◆ Data for processing ◆
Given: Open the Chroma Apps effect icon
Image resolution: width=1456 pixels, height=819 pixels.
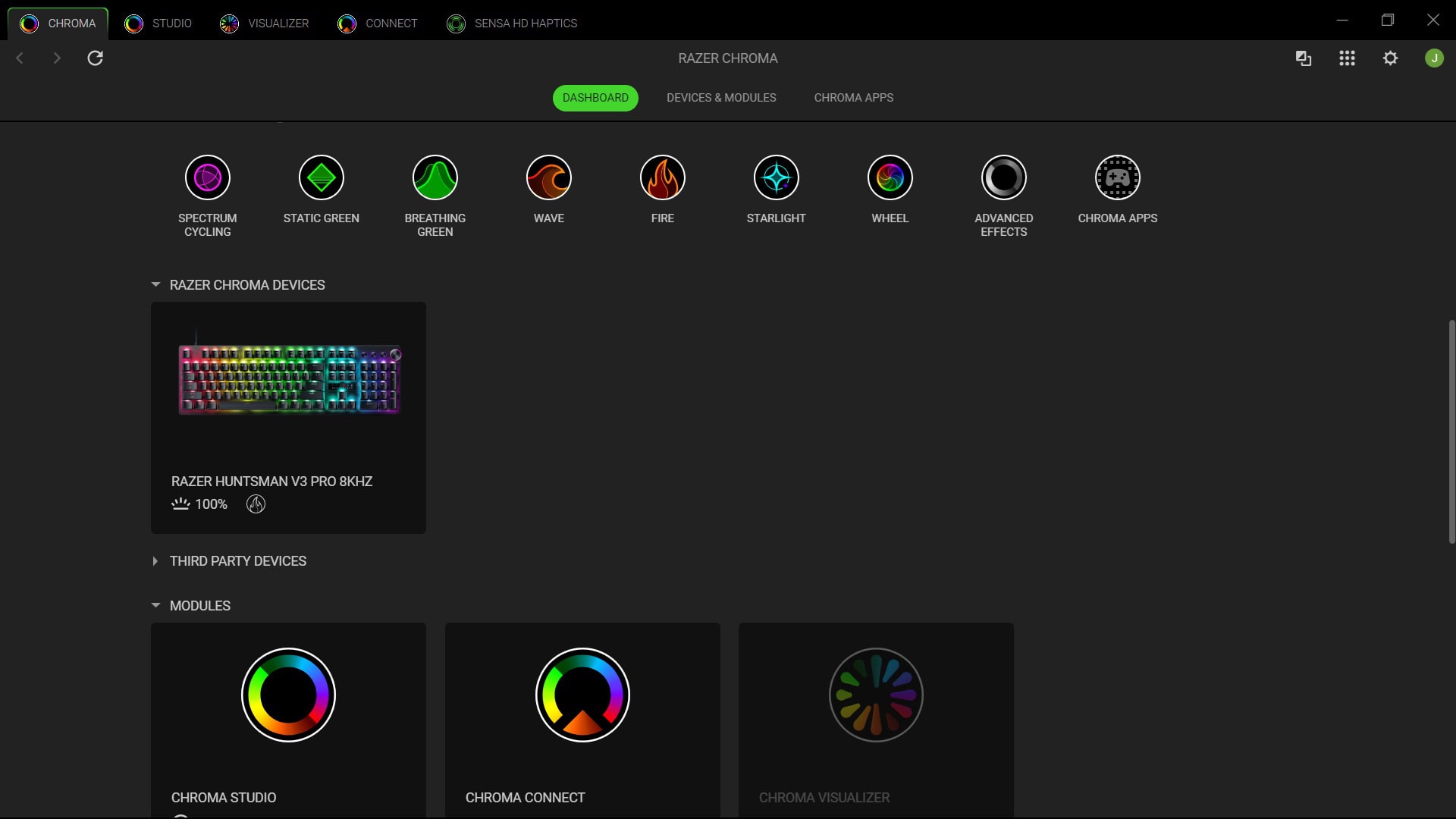Looking at the screenshot, I should 1117,177.
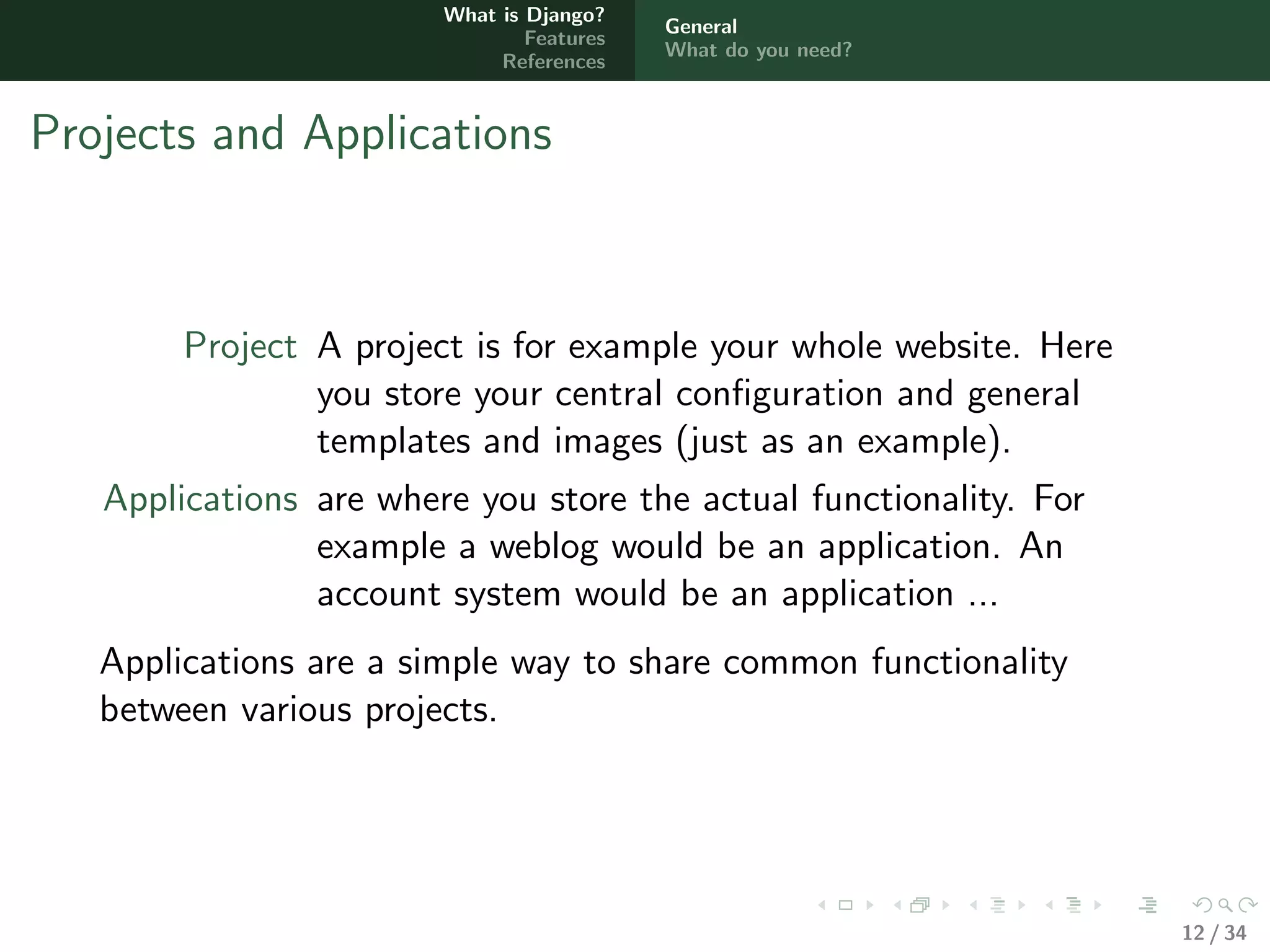Image resolution: width=1270 pixels, height=952 pixels.
Task: Click the next frame arrow
Action: (946, 906)
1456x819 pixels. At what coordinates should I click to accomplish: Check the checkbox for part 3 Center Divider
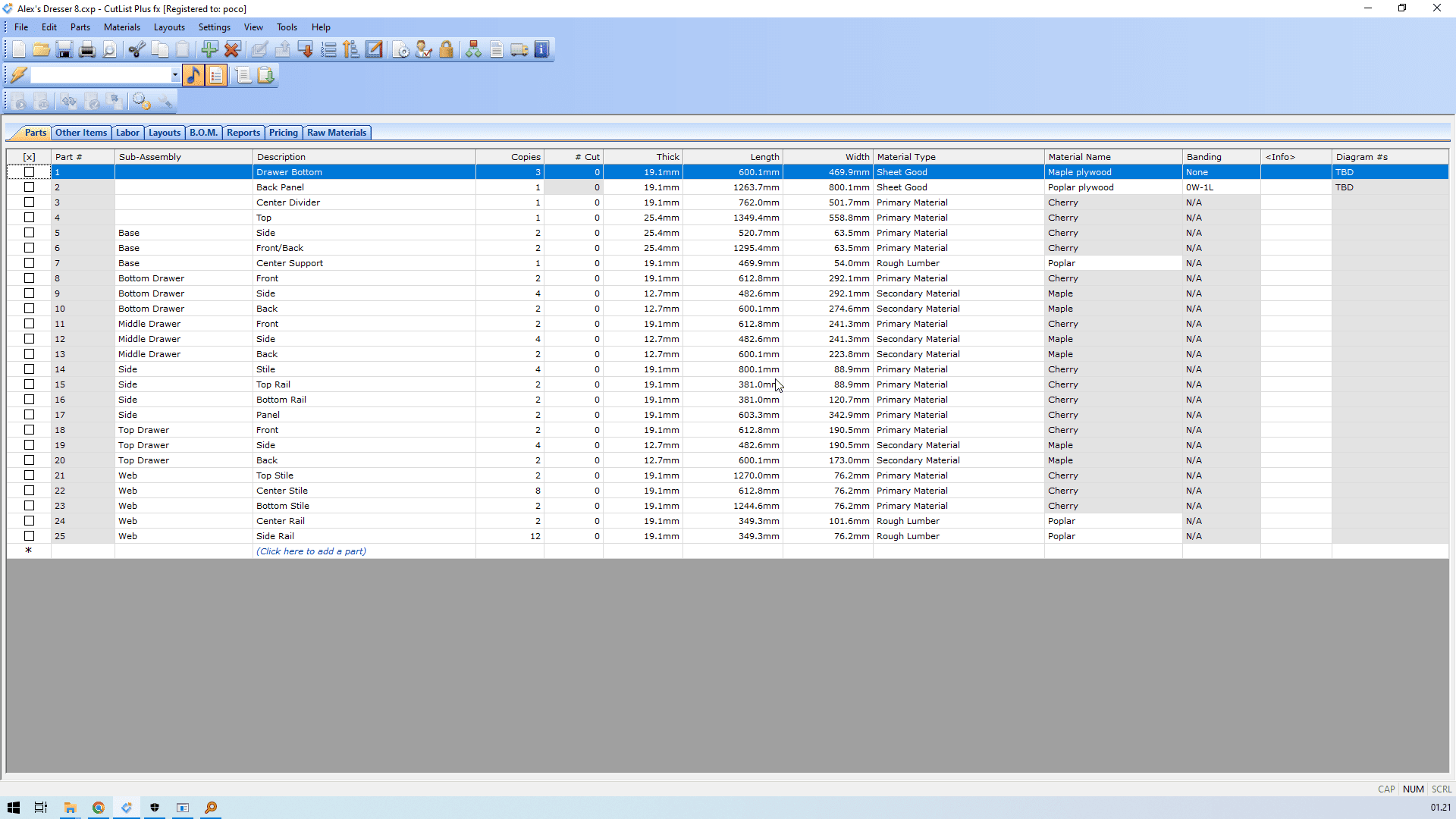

◆ Problem details ◆
What is needed is an exact copy of the lines from the line with "Image resolution: width=1456" to the end of the data above, both included, without any pictures.

◆ Output ◆
Image resolution: width=1456 pixels, height=819 pixels.
Looking at the screenshot, I should 1117,177.
Image resolution: width=1270 pixels, height=952 pixels.
Task: Click the next frame arrow
Action: (946, 906)
1456x819 pixels. At what coordinates should I click to accomplish: Check the checkbox for part 3 Center Divider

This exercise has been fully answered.